Mr. Stange has spent nine years at ATB, most recently as chief customer officer, in a banking career that spans three decades. He takes over Alberta’s government-owned bank on June 30, when Mr. Mowat retires after 11 years as CEO.

The bank Mr. Stange will inherit has grown and attained more solid footing after Mr. Mowat guided it through turbulent periods such as the collapse of the asset-backed commercial paper (ABCP) market amid the 2007-2008 financial crisis and a plunge in oil prices in 2014 that stung energy-dependent Alberta.

But Mr. Stange faces a new set of challenges in a banking industry that’s being reshaped by digital innovation, while facing uncertainty over the fate of pipeline projects that could be vital to Canadian energy companies’ prosperity − and by extension, ATB's profitability.

“Change is all around us and it’s coming at us through our consumers and our business customers that are changing their expectations of what a bank is and what it can deliver in terms of value,” Mr. Stange said. “There’s change, obviously, rapidly in technology, in big data, artificial intelligence, machine learning.”

His past experience should serve him well. He is credited with leading a project that replaced ATB’s core banking system with new technology. The overhaul “really put me outside my comfort zone,” he said on Thursday. Yet he has also played a key role in launching a number of other digital initiatives, including a virtual banking assistant in the Facebook Messenger app and ATB LendR, a platform to crowd source funds for lending.
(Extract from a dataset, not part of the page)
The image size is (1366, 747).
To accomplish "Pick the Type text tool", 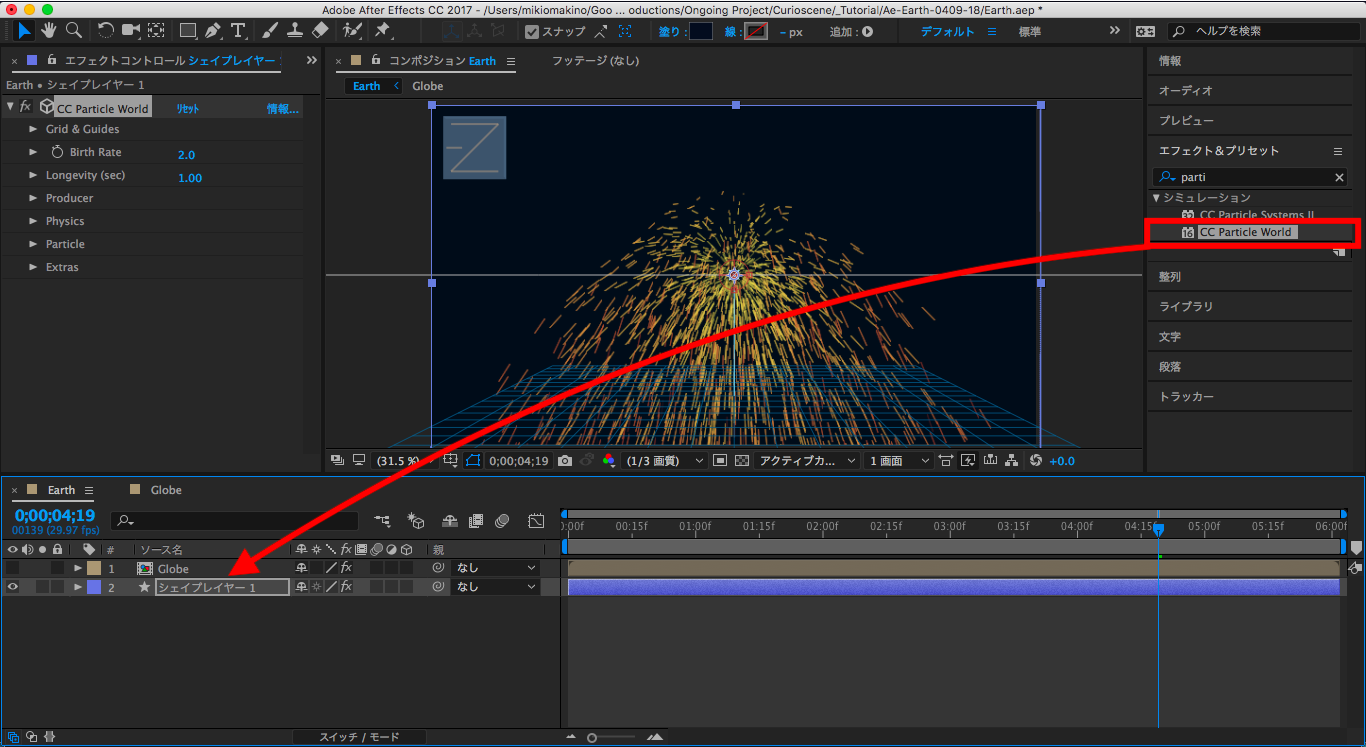I will (x=238, y=30).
And Mr. Stange sees ATB’s size − with slightly more than $50-billion in assets and 750,000 customers across Alberta − as an advantage when it comes to keeping pace with banking’s evolution.

“We believe we are exactly the right size,” he said. “We’re big enough and meaningful enough to move a market, and yet we’re small enough and nimble enough and have the right culture to get things done.”

ATB has been crafting a succession plan for the last few years and began its search for a new CEO in January, when Mr. Mowat announced his plans to step down. Mr. Mowat praised Mr. Stange for fostering a strong culture that binds the bank’s staff. Like many new CEOs, Mr. Stange expects to spend his early days travelling to meet with staff and clients, and plans to remain “pretty visible to the team members” throughout his tenure.

“He’s a smart person, he’s got good values,” Mr. Mowat said. “I’ve had a chance to work with him for nine years now and he gets that formula that if you treat your people right and recruit an outstanding team of people around you, they will ultimately treat your customer right.”